Within that function we can provide a docstring. This is something I'm familiar with from Common Lisp and it's a feature that I like. I suspect that I'll find that this is available in the Python runtime later on...
Then Mr. Pilgrim immediately indoctrinates us to Python's list comprehensions. Good. We can see that literal strings have methods (we're calling .join on the literal ";"), so they're an object (in Perl strings are not). I'm not sure what params.items() returns yet - a flat list? A set of pairs? I'm sure this is waiting for me on the next few pages.
Ok, this is a simple enough task, and the code is nice and succinct. The list comprehension makes the task clear (at least to me). What does the equivalent Perl look like? (well, my equivalent Perl, this is _my_ way of doing it, TIMTOWTDI after all).
use strict;
use warnings;
=head2 buildConnectionString
Build a connection string from a dictionary of parameters.
Returns string.
=cut
sub buildConnectionString {
my($params) = @_;
return join(";",map { "$_=$params->{$_}" } keys %$params);
}
if (__PACKAGE__ eq "main") {
print buildConnectionString({
"server" => "localhost",
"database" => "master",
"uid" => "sa",
"pwd" => "sekret"
}),"\n";
}
Ok, right off, I won't write Perl without the 'use strict;' and 'use warnings;' pragmas since they are big time savers. The first way in which they save time is that they help identify errors at compile-time that would otherwise be caught at run-time, and they point out conditions that you likely weren't handling (like using the contents of a variable before assigning to it).
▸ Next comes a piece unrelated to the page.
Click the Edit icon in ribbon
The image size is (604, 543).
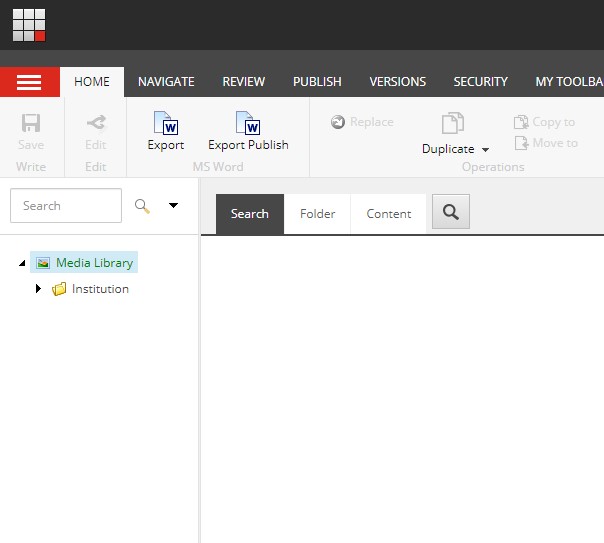pos(96,123)
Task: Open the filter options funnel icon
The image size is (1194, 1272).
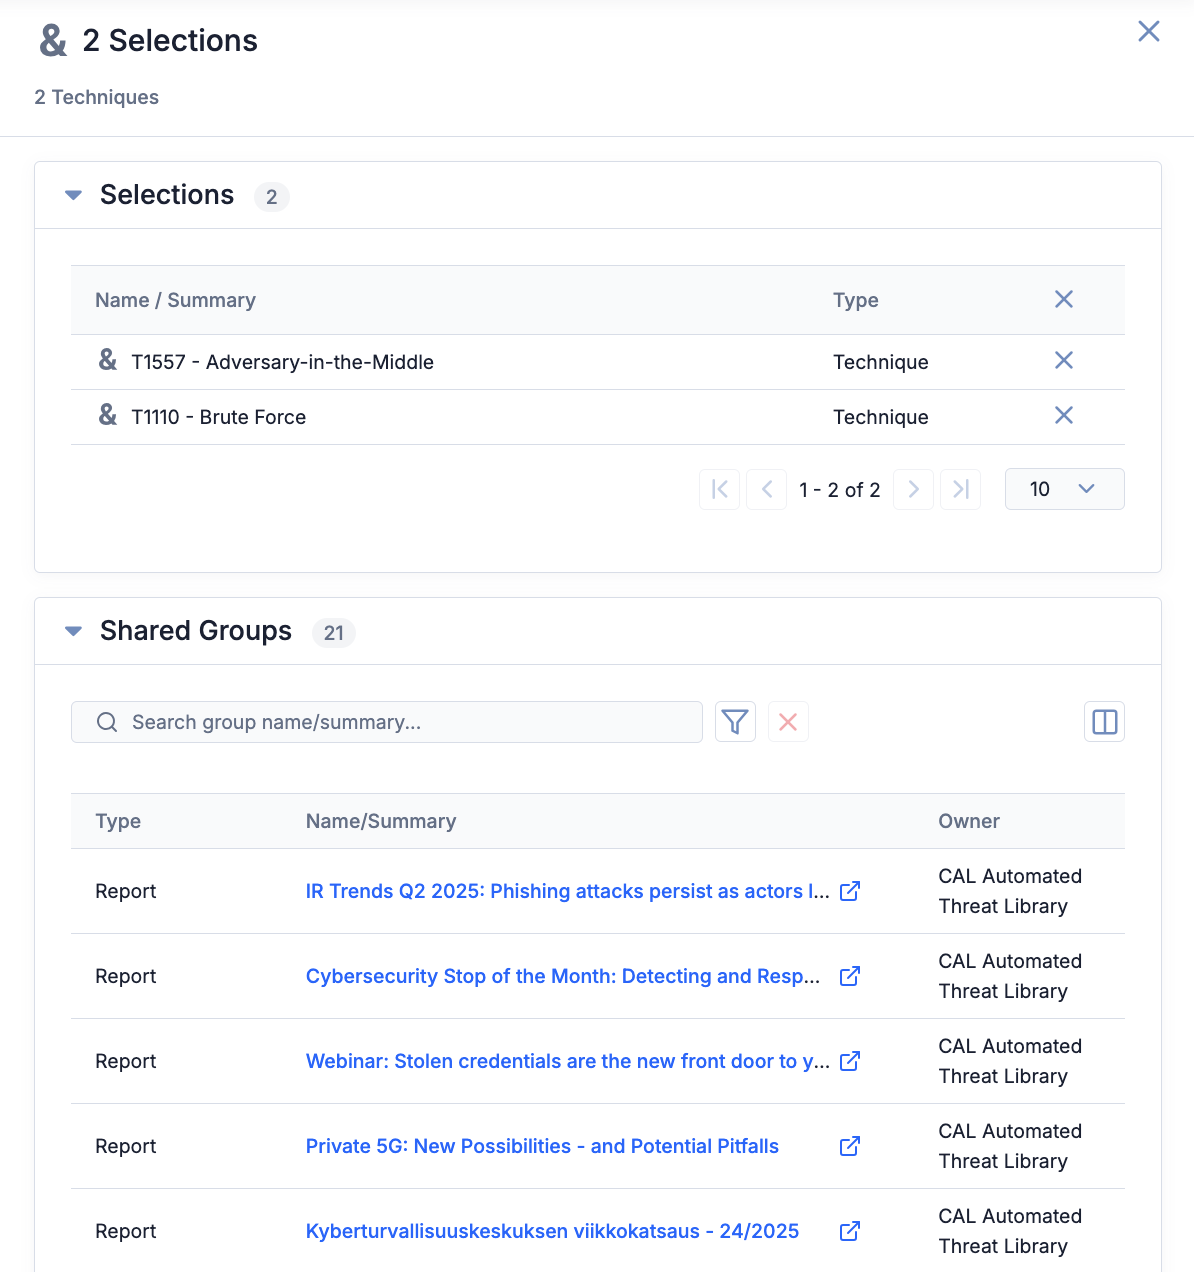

Then there is the external documentation. My team has adopted the javadoc-like habit of making the api documentation in-line with the code. The difference here though is that there is no formal relationship between the POD and the function itself - unlike in the Python docstring (and in Javadoc, where adjacency is an implicit relationship). This means that the Perl documentation can't be (easily) the same kind of runtime value-add as the Python docstring (go Lisp).
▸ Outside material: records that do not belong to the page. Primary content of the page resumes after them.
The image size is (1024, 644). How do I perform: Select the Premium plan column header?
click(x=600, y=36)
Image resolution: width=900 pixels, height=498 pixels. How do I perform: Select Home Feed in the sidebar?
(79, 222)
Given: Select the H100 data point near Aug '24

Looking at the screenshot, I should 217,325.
The next thing is the function signature, or rather lack of, in the Perl function. Again, my team has adopted the convention of using a single line to do function argument destructuring - that way the first line of our functions is at least representationally equivalent to a signature. This makes our Perl applications a lot easier to read and maintain. Of course there are some cases (at least in Perl) when it can be useful to slightly modify the argument list, replace your function call with some other and pretend like the first never happened, though I'm not going into that right now. The main difference is that our convention isn't a formal part of the language, while in Python it is - and may additionally be a value-add at runtime (I'm sure I'll find out later, again, this is the kind of thing that helps IDEs and tools).
As far as the actual implementation, there is little logical or semantic difference between Perl's join/map and Python's join/list-comprehension. Perl's join is not a method. Neither uses an iterator off of the collection (as Ruby would), but both apply an operation to every (logical) item in a set (in the Python case it's a pair, though as I said I'm not sure how the destructuring happens yet).
There are other smallish differences too, I could have used Perl's sprintf, which would have more closely aligned with Python's implicit formatter:
sub buildConnectionString {
my($params) = @_;
return join(";",map { sprintf "%s=%s", $_, $params->{$_} } keys %$params);
}
But either language is more than capable. With the overloading of curly braces, even with my 10+ years of Perl experience, it's still a bit fuzzy to my eyes where the break is between the end of the hash-table (which is a map) and the code-block for the map. It's not that I can't read that code, or read it quickly, the dual meaning of the curly braces means that I have to use grammatical cues rather than just syntactic ones.
This is less than a first impression mind you. I'm trying hard to stay out of the Turing Tar pit. I like the list comprehensions and I like that Mr. Pilgrim introduced them right away in the book. I'm looking forward to the rest of it.